## Required task 1
Find each line in the rows below that contains the string "coordinates", and copy those lines.

## Excerpt
:::::

ETUC Summer School - Shaping the European trade union agenda for the coming years

 ETUC Summer School on 4-5 July 2018 in Montepulciano, Italy

Equality between men and women, precarious work for young people, transitions in the labour market triggered by climate change and digitalisation: these were among the main themes debated during a ETUC Summer School on 4-5 July in Montepulciano, Italy. The Summer School brought together union leaders from national confederations and European trade union federations, including the EPSU General Secretary. The results of the debates will feed into the preparations of positions for the ETUC Congress in 2019.

Unions addressed how to create an alternative economic model that brings benefits to workers and people rather than only to employers and shareholders. We stand for a redistribution of wealth, achievable through strong collective bargaining and just taxation. The key to delivering prosperity and a just transition for all and not just a few, is stronger bargaining and an end to attacks on trade unions from employers and governments. Securing a just transition in the labour market, the economy and in society, and building a social model after years of austerity and misguided structural reforms are among the future priorities of our movement.

:::::

## Required task 2
Write out the passage of the ETUC Summer School text above between "ETUC Summer School on 4-5 July 2018" and "Congress in 2019.", inclusive.

## Recorded data
:::::

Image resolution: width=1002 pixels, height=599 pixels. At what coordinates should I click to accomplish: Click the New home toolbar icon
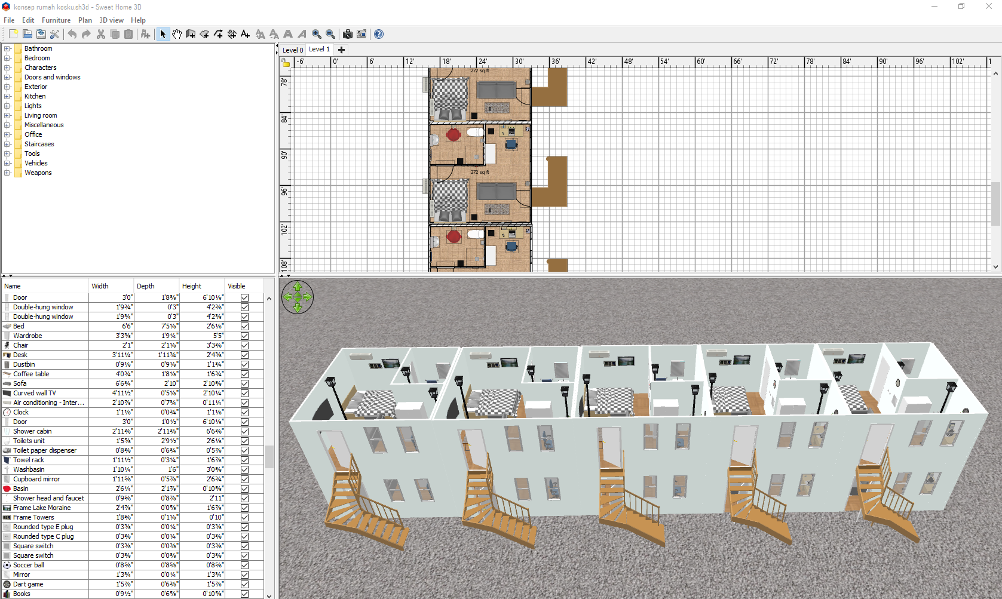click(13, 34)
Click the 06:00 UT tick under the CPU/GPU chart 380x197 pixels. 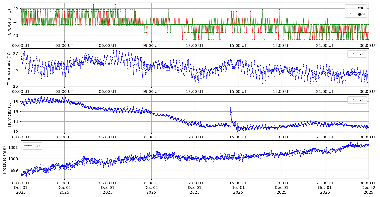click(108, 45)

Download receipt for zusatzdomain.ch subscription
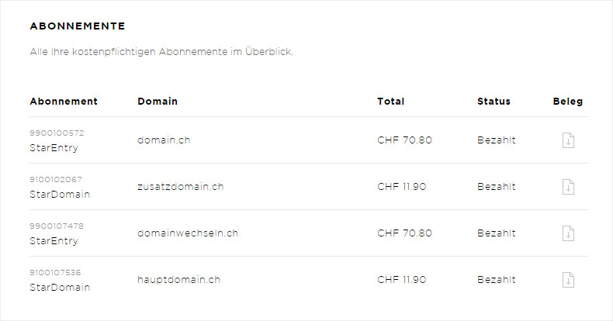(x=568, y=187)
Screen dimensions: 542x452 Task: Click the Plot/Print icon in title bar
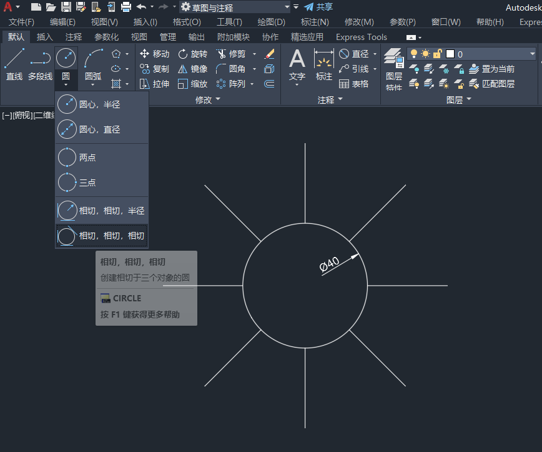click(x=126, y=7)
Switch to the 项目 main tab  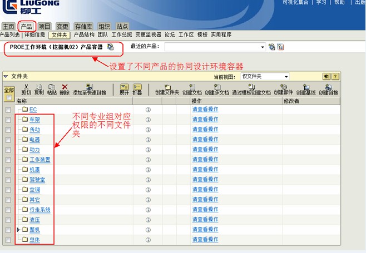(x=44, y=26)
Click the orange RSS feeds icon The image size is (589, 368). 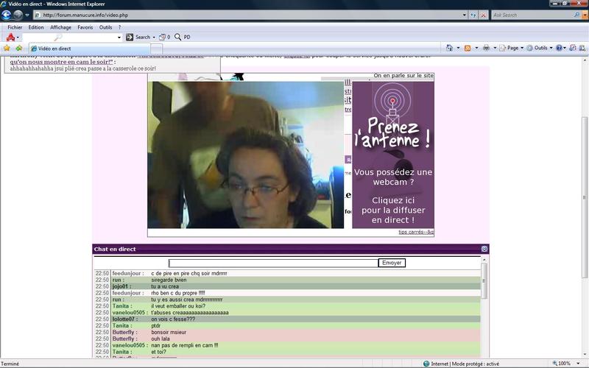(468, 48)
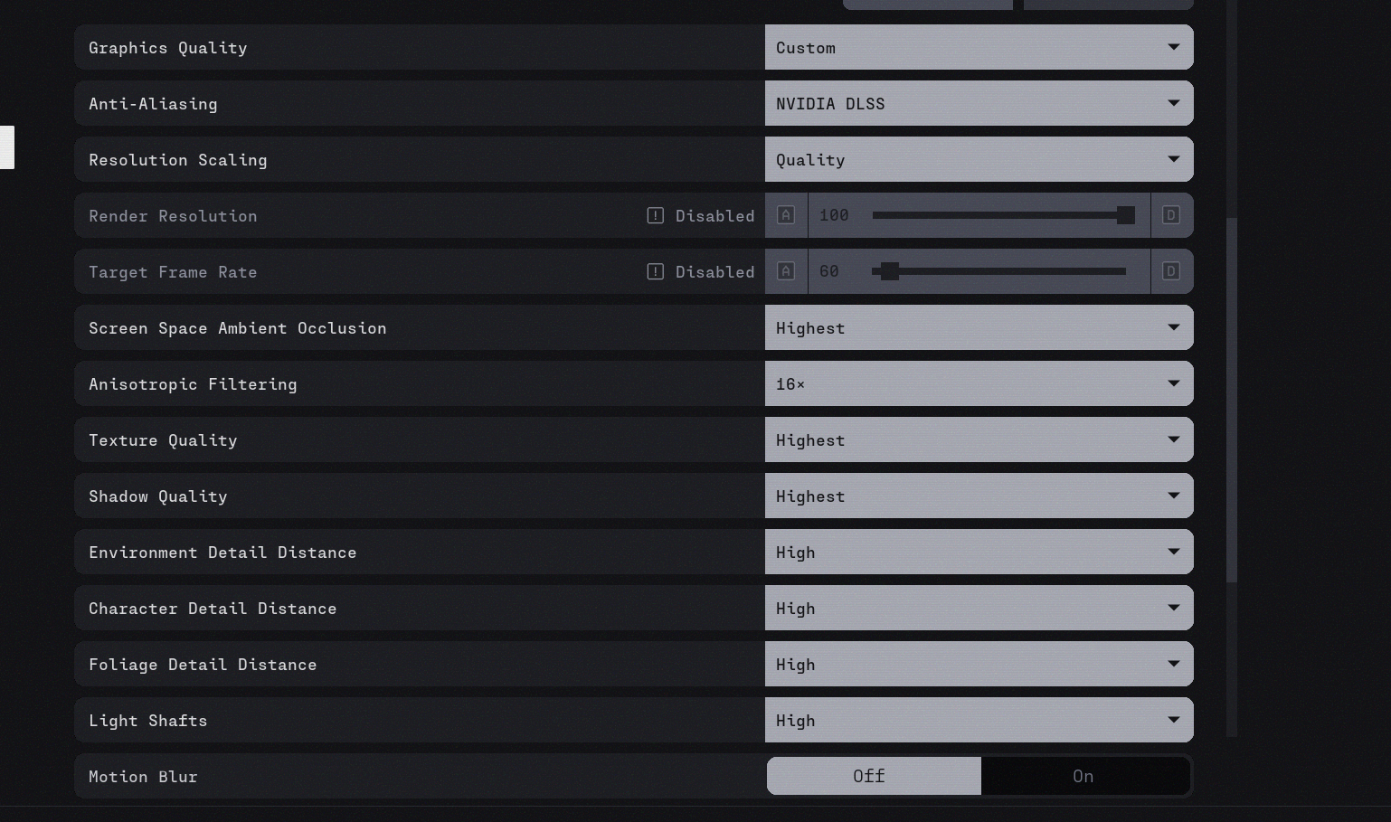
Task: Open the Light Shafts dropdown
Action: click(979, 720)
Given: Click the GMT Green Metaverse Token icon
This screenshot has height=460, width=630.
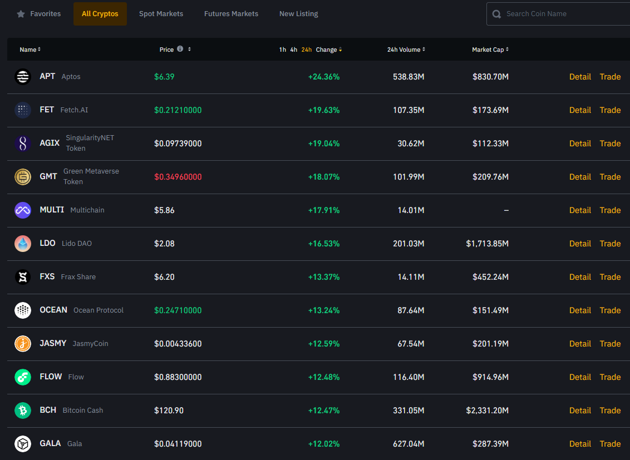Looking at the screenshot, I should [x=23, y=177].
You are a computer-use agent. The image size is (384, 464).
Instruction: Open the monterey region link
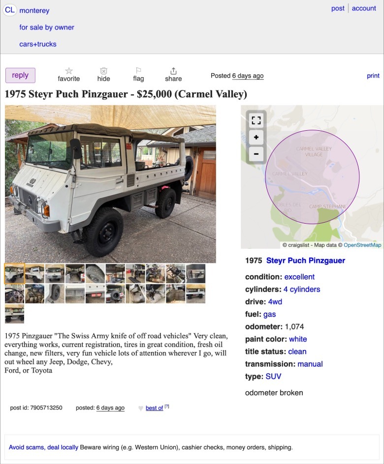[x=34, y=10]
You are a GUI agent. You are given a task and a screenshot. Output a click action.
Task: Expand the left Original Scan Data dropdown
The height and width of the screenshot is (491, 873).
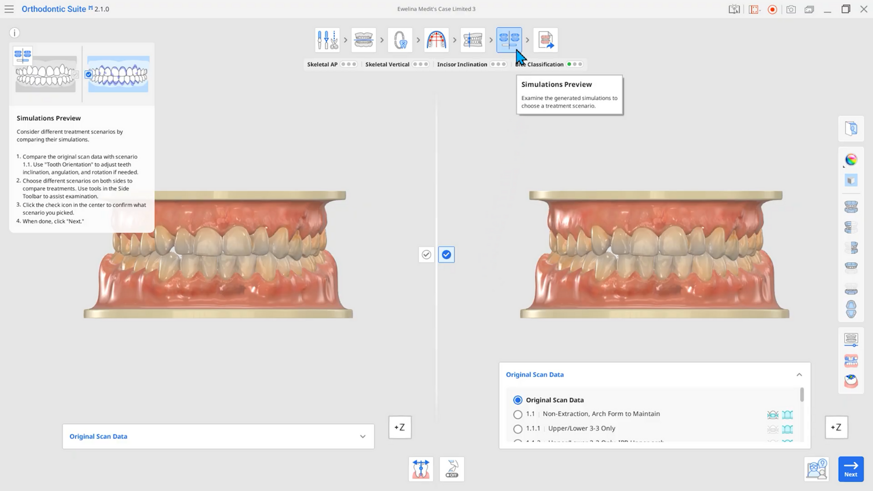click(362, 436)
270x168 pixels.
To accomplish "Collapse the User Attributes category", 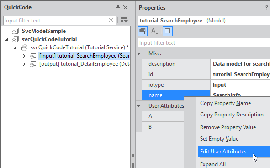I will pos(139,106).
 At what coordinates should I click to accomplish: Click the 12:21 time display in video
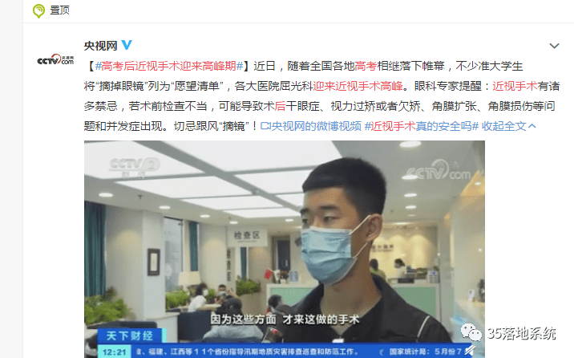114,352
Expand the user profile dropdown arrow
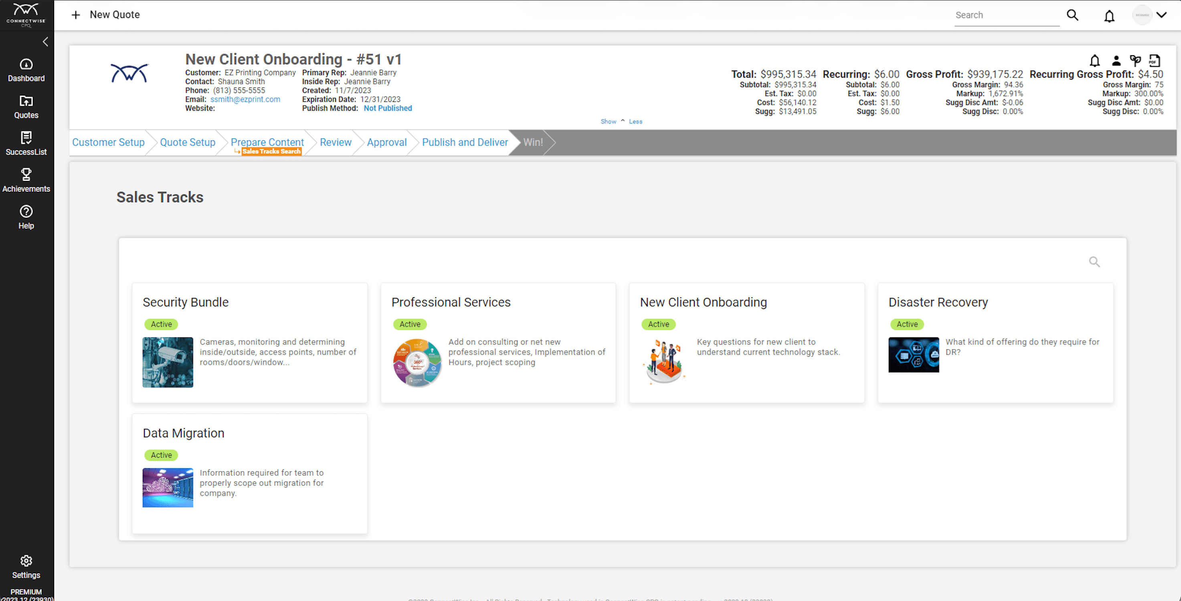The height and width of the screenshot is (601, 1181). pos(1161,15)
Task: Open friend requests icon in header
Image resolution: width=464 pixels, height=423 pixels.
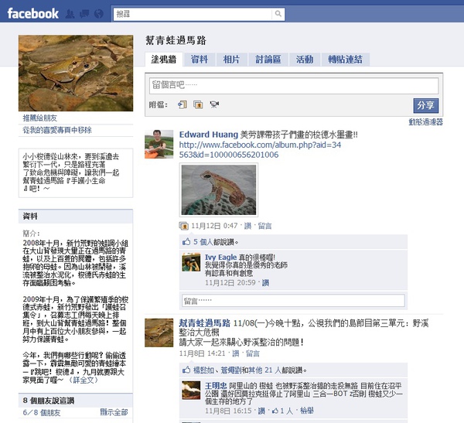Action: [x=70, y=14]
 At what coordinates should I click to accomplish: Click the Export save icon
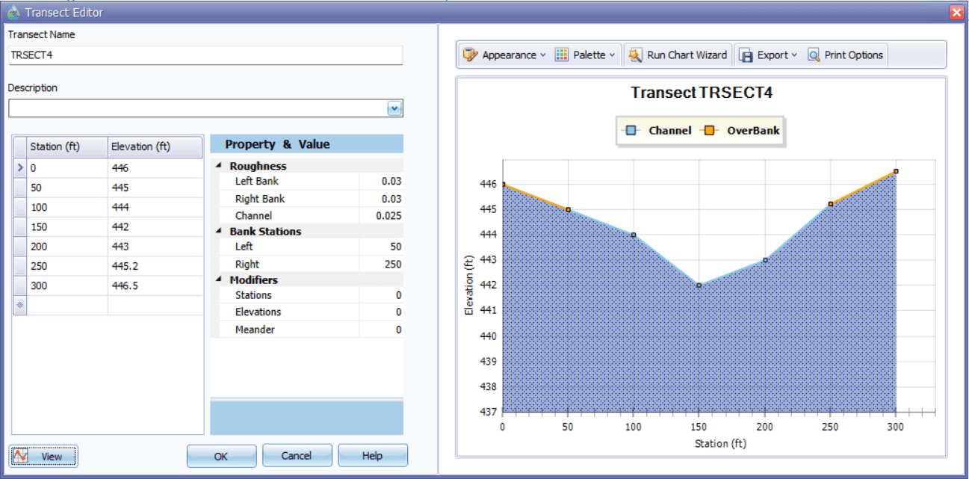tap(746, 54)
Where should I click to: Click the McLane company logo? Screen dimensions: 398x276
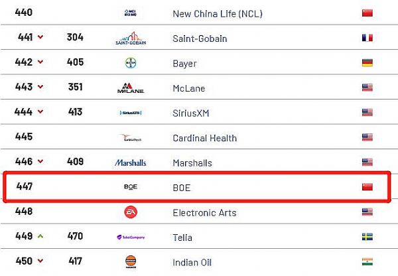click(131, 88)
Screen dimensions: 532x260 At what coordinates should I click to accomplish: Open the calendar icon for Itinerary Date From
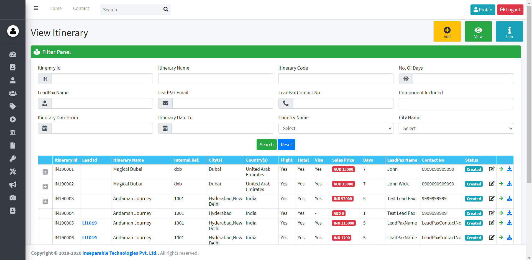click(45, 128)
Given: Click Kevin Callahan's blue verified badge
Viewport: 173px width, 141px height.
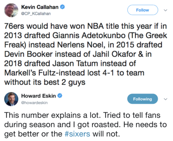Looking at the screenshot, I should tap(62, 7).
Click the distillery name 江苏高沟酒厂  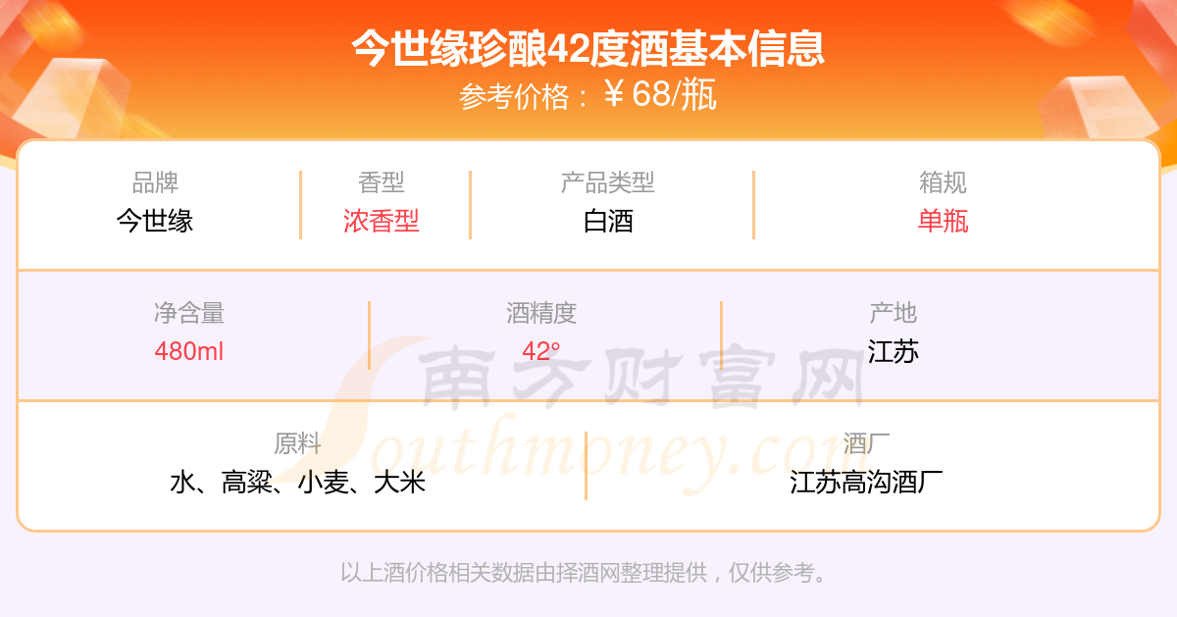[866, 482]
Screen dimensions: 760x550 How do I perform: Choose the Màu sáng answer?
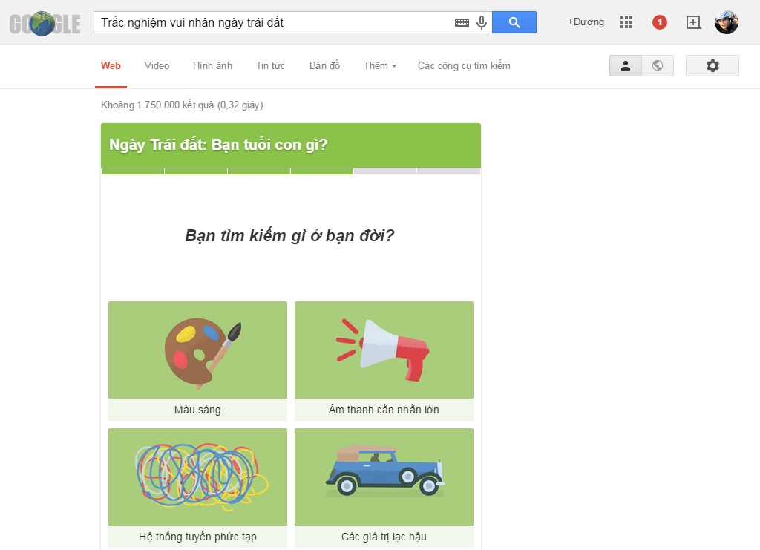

:::::

## Reply 1
Image resolution: width=1002 pixels, height=599 pixels. At what coordinates should I click to accomplish: Click the New home toolbar icon
 At what coordinates should I click to accomplish: Click the 12:21 time display in video
 At what coordinates should I click to accomplish: Click the Export save icon
Screen dimensions: 532x260 At what coordinates should I click to accomplish: Open the calendar icon for Itinerary Date From

## Reply 2
ETUC Summer School on 4-5 July 2018 in Montepulciano, Italy

Equality between men and women, precarious work for young people, transitions in the labour market triggered by climate change and digitalisation: these were among the main themes debated during a ETUC Summer School on 4-5 July in Montepulciano, Italy. The Summer School brought together union leaders from national confederations and European trade union federations, including the EPSU General Secretary. The results of the debates will feed into the preparations of positions for the ETUC Congress in 2019.